Week in Review: December 2, 2022


Week in Review: December 2, 2022

Resilience in jobs and wages keeps the Fed on track to keep hiking rates in December.


Market summary

U.S. equities were higher this week, as the S&P 500 rose higher than the 200-day moving average for the first time since April. Some of this week’s better-performing sectors included communication services, apparel and cosmetics. Treasuries were firmer across the curve, with the two-year yield ending the week under 4.3%, the lowest since the beginning of October, and the 10-year ending under 3.5%. The dollar index ended the week lower, falling at one point to its lowest level since June.

This week   

The November jobs report was stronger than expected, with job growth showing no signs of slowing and wage growth accelerating. Nonfarm payrolls rose slightly more than expected in November, by 263K (see Figure 1). Job gains were the strongest in the services sector, leisure and hospitality, healthcare, local government and even information, despite recent job losses in technology. However, retail jobs notably declined, signaling some cause for concern for retail sales as retailers typically increase staff at this time of the year to accommodate stronger demand around the holidays. We don’t expect this week’s labor market data to sway the Federal Reserve (the Fed) from hiking rates by 50 basis points (bps) at the December meeting of the Federal Open Market Committee (FOMC). 

The durability of the labor market is also reflected in the unchanged unemployment rate and rise in average hourly earnings. The unemployment rate remained at 3.7% in November. Wage pressures remain high, as average hourly earnings rose by 0.6% month over month in November, more than in October. We continue to see stronger wage growth in the services sector than in the goods-producing sector, a trend we expect to continue as consumers look for more experiences than goods. We expect that wage pressures will remain high in the near term; however, wage pressures should slow as the Fed continues to raise rates, inflation moderates and the economy slows. 

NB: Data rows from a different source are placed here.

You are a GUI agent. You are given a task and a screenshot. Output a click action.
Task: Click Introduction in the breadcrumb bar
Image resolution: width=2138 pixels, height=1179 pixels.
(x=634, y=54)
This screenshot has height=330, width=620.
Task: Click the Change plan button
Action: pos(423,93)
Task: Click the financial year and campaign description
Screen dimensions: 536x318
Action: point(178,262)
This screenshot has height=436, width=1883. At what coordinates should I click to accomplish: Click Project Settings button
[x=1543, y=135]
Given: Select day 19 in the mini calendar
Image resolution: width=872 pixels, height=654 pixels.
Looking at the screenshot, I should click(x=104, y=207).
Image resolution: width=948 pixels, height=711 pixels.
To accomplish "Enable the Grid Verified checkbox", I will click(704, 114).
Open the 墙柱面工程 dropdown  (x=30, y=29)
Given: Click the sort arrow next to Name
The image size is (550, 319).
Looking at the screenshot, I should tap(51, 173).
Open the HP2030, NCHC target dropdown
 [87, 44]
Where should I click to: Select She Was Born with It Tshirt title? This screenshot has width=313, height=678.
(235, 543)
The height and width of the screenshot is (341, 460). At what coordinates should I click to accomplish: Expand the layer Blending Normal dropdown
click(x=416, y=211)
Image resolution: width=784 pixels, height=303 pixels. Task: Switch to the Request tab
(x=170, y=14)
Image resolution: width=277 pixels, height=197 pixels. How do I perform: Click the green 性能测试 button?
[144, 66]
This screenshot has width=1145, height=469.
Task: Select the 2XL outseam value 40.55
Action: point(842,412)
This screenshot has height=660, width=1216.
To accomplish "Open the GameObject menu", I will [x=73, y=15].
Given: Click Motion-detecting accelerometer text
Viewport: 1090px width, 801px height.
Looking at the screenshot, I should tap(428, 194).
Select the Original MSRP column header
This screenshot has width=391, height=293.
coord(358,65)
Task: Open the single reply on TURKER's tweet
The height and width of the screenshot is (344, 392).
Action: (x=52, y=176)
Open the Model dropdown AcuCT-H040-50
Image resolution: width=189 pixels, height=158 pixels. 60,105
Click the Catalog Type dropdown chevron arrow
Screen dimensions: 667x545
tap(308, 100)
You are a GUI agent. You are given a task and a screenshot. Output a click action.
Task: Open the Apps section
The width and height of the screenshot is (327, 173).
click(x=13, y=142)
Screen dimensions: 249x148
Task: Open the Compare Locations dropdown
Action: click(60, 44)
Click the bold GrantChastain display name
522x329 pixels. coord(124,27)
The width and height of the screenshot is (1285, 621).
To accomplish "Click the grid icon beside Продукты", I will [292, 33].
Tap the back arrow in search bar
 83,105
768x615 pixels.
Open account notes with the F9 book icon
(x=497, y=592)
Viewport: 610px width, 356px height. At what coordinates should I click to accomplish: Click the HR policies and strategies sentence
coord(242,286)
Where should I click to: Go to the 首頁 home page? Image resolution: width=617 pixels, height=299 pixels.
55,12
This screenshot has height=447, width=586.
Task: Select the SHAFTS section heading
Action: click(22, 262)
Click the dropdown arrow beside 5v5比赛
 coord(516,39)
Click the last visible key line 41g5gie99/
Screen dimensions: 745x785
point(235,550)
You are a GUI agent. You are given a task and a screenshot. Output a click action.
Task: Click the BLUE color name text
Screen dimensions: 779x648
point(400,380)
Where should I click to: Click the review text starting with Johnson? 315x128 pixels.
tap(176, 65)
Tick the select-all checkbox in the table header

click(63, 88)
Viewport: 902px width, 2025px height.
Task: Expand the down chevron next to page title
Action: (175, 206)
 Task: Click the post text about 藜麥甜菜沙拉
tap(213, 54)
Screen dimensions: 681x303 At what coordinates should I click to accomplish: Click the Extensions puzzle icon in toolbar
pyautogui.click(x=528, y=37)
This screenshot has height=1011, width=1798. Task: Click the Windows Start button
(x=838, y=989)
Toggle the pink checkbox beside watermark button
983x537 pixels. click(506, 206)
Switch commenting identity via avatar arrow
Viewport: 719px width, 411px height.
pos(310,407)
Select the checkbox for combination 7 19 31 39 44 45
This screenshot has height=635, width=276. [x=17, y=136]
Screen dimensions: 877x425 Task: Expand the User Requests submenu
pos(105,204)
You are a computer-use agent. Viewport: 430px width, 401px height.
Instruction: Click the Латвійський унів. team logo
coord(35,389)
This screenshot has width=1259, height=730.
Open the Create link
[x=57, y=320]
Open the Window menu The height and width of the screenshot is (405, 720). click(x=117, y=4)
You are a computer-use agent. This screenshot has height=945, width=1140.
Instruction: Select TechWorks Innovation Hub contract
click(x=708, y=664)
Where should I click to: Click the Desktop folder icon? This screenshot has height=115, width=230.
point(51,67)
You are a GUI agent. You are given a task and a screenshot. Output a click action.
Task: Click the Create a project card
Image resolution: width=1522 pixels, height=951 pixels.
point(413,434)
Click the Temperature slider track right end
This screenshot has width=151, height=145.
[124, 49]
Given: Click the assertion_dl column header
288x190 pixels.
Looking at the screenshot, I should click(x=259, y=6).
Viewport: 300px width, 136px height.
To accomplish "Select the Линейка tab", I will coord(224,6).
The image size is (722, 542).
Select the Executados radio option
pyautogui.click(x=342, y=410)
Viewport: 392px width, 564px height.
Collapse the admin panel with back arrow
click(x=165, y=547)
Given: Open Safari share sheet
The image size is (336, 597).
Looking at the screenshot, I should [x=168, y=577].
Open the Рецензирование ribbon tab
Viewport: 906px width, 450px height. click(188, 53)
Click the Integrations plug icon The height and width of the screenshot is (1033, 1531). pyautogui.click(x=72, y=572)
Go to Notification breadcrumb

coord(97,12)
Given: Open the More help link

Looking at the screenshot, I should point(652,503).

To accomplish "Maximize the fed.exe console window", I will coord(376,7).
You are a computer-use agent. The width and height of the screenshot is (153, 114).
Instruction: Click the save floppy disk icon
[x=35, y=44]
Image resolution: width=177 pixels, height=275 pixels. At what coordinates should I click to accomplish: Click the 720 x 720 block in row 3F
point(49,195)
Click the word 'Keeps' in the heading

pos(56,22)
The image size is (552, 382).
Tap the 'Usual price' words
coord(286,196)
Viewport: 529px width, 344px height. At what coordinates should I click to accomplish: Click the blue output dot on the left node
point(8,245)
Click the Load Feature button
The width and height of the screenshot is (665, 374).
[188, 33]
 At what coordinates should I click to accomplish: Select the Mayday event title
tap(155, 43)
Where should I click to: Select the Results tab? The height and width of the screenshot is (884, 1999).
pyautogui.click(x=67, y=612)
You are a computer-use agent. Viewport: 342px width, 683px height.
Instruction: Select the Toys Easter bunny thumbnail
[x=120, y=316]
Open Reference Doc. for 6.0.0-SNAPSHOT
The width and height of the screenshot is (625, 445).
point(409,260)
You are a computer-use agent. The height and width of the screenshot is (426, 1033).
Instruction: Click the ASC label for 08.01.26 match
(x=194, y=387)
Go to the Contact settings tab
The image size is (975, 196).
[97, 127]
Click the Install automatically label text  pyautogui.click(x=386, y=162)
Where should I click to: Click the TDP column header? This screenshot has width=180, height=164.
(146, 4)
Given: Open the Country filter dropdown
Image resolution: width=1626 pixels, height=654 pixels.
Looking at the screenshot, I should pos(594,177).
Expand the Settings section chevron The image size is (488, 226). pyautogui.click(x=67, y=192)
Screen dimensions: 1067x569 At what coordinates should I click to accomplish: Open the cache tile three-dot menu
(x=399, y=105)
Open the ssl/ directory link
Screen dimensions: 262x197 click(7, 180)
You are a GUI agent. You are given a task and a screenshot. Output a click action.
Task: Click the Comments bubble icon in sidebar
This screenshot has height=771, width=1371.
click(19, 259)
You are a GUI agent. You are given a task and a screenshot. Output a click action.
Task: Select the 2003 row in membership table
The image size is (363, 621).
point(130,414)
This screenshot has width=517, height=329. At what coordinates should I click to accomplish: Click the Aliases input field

Although the job market remains tight, one indicator that conditions are moderating is that there were notably fewer job openings in October than September. The Job Openings and Labor Turnover Survey shows there were only 10,334K job openings in October, the lowest amount since mid- 2021, compared to 10,687K openings in the prior month. We expect that job openings will continue to decline in the upcoming months as growth slows and companies look to reduce their employment costs. We’re seeing some early signs that labor demand is starting to slow, as the employment report showed that people are remaining unemployed for longer durations, suggesting that workers aren’t able to find new jobs as quickly as in the past. 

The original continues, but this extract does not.